L’Uruguay a douché la ferveur de tout un peuple mercredi en s’imposant (0:2) face à l’Afrique du Sud au Lotus Versfeld Stadium de Tshwane/Pretoria (Groupe A). Un succès signé Forlan.

Plus les attentes sont longues, meilleure est la joie quand intervient la délivrance. Celle de la Celeste datait de vingt ans, depuis sa dernière victoire en Coupe du Monde de la FIFA. Le pesant fantôme des matches nuls est chassé, il ne hantera plus une sélection qui, comme l’avait annoncé son entraîneur, a montré un visage bien plus séduisant que devant la France il y a six jours.

Car Oscar Tabarez est un homme de parole. Le sélectionneur uruguayen avait également promis une équipe plus offensive en 4-3-3, il a respecté son engagement en alignant d’entrée Edinson Cavani, l’attaquant de Palerme. Mais c’est dans les vieux pots que l'on fait les meilleures confitures. Et c'est des pieds de Diego Forlan qu’est venu le salut d’une frappe des 25 mètres déviée du dos par un défenseur sud-africain.
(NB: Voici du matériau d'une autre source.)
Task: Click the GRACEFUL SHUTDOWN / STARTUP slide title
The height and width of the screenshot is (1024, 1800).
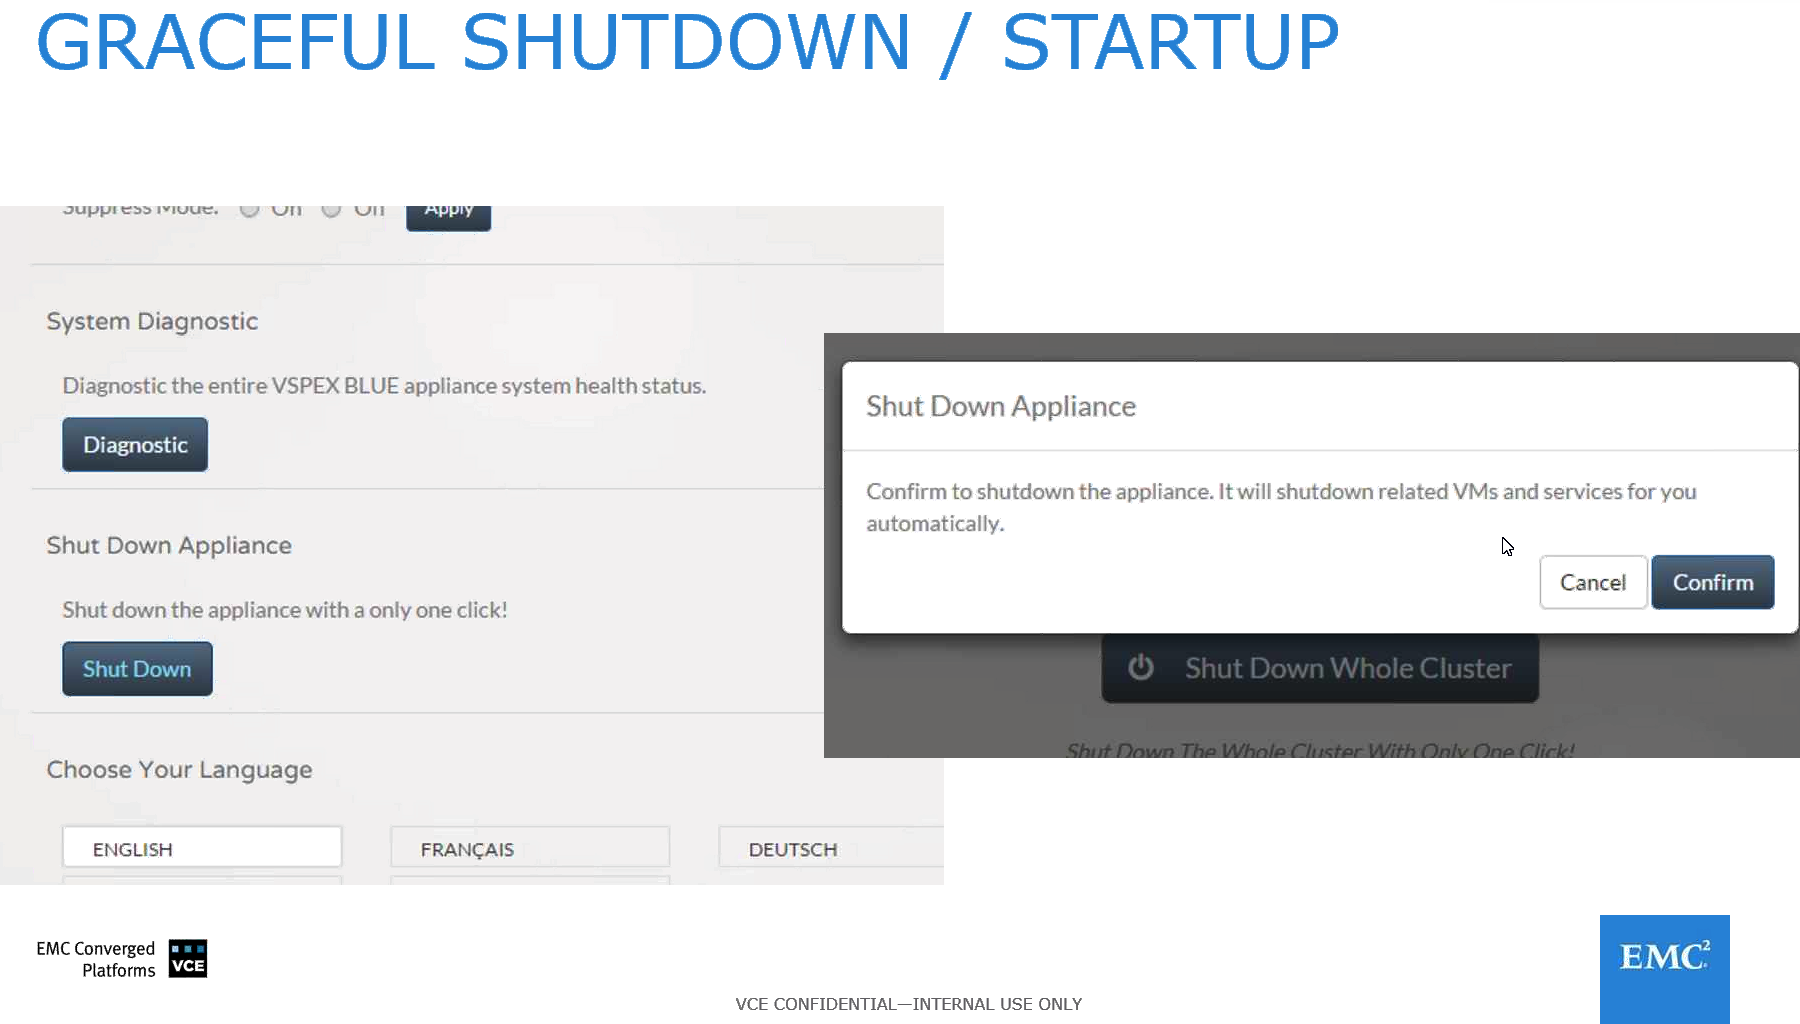Action: [687, 43]
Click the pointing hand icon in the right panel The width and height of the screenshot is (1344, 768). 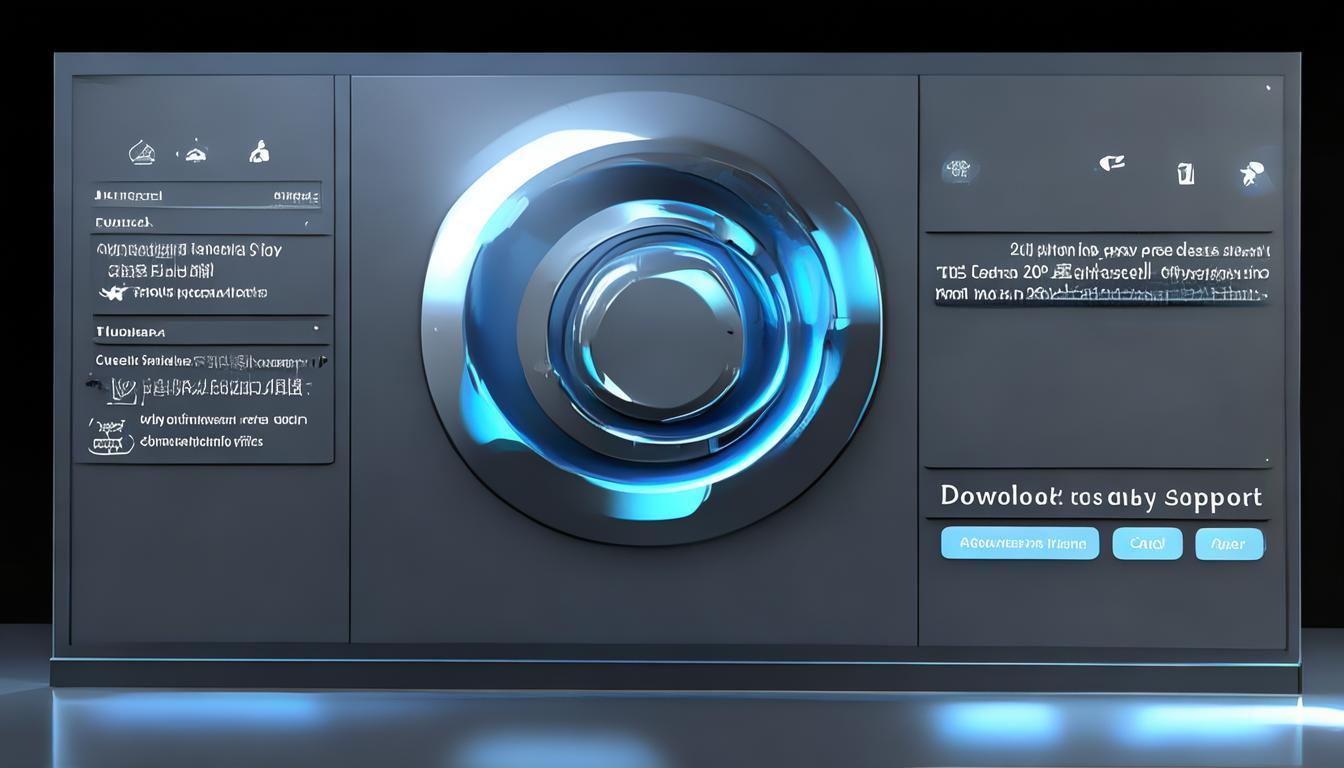[x=1111, y=163]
Itumeleng Khune est lobé (0:1, 24').

D'un F qui veut dire Forlan
Les Bafana Bafana sont sonnés, à l’image d’un Steven Pienaar aux jambes décidément bien lourdes de fatigue. Luis Suarez (33’) est proche du K.O. mais son tir puissant à l’extrémité de la surface atterrit dans le petit filet. C’est encore du "serial-buteur" de l’Ajax Amsterdam que vient le danger en début de seconde période. Son rush sur l’aile gauche lui permet de délivrer un centre fuyant devant Khune, mais Cavani est trop court.

Katlego Mphela (66’) tente bien de réveiller les hôtes en coupant la trajectoire au premier poteau, en vain. Deux minutes plus tard intervient le premier tir cadré des héros locaux, preuve de la solidité du verrou uruguayen. Invaincus jusque-là dans leur stade de la capitale, les Bafana Bafana ne parviennent pas à faire mentir les statistiques : jamais l’Afrique du Sud n’a remporté un match en Coupe du Monde de la FIFA après avoir été menée au score.

Et l’uppercut celeste sonne le glas des espoirs arc en ciel. Une faute de Khune dans la surface sur Suarez, complètement oublié sur un tir contré de Forlan, offre un penalty aux Uruguayens. La star de l’Atlético de Madrid ne rate pas l’occasion (80', 0:2). Le stade se vide. Il ne verra même pas le coup de grâce porté par Alvaro Pereira à bout portant (90'+5, 0:3). Forlan et les siens exultent, Carlos Alberto Parreira fait grise mine. Un contraste à l'image de la vérité du terrain.